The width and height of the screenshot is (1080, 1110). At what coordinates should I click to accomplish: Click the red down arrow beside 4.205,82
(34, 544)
---
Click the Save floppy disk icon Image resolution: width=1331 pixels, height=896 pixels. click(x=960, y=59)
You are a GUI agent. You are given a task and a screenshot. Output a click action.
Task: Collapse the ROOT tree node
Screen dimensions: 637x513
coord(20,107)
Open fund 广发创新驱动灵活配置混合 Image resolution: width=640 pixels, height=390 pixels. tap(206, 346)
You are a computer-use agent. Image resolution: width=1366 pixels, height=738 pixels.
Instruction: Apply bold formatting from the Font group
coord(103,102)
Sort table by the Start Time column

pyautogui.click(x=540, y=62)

= Work instructions =
Each line of the entries holding the string "pixels" should be found and copied.

= Solution to this task =
Click the Save floppy disk icon Image resolution: width=1331 pixels, height=896 pixels. click(x=960, y=59)
Open fund 广发创新驱动灵活配置混合 Image resolution: width=640 pixels, height=390 pixels. tap(206, 346)
You are a computer-use agent. Image resolution: width=1366 pixels, height=738 pixels.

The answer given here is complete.